[Records from a collection]

BEGIN

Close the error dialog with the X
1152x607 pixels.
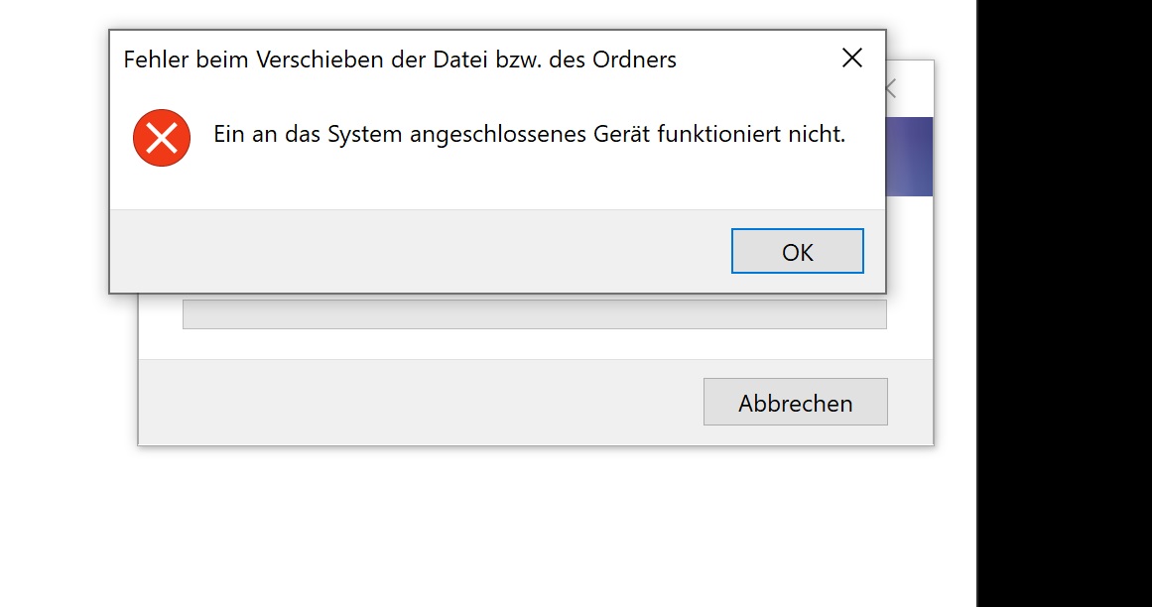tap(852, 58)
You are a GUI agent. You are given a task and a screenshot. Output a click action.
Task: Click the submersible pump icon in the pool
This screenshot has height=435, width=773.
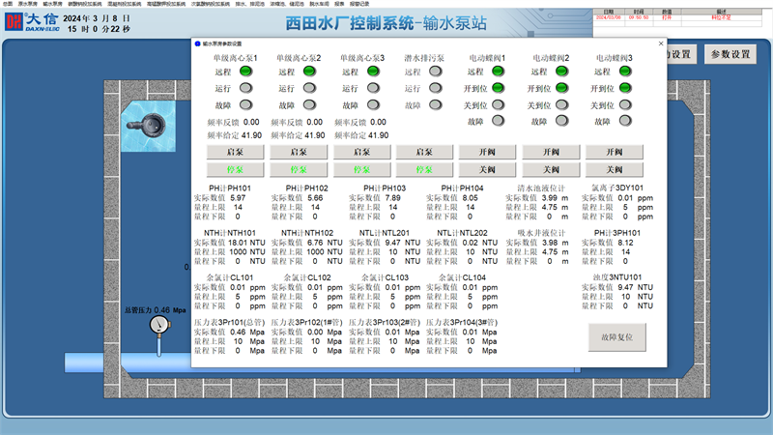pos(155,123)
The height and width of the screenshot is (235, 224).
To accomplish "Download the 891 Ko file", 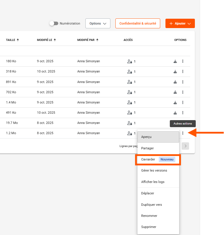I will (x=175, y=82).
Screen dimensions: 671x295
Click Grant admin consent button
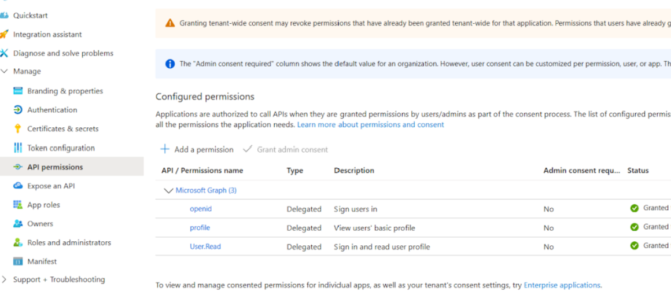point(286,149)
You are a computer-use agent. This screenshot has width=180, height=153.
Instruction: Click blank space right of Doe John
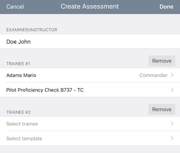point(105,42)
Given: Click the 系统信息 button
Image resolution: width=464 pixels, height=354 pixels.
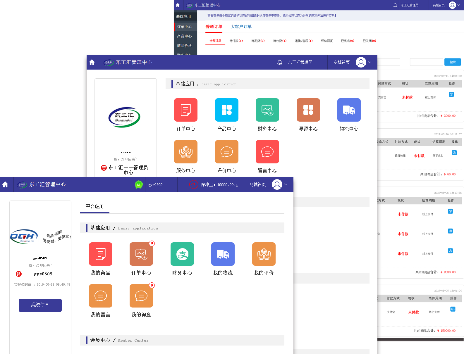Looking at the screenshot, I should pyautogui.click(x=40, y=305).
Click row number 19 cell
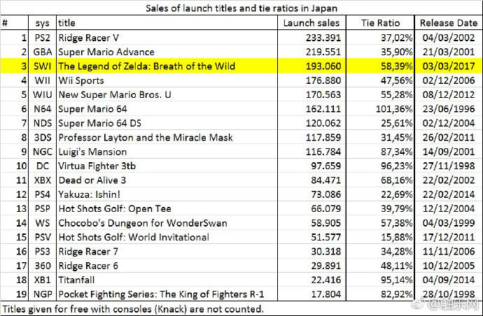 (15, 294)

END

REQUIREMENT: Extract, word for word, every line from the one containing "Screen dimensions: 671x295" to the end of the data above, both ends included, and leave out the pictures.

SOLVED EXERCISE:
Screen dimensions: 671x295
Click Grant admin consent button
point(286,149)
You are a computer-use agent. This screenshot has width=180, height=153.
Instruction: Click blank space right of Doe John
point(105,42)
Given: Click the 系统信息 button
Image resolution: width=464 pixels, height=354 pixels.
Looking at the screenshot, I should pyautogui.click(x=40, y=305).
Click row number 19 cell
 (15, 294)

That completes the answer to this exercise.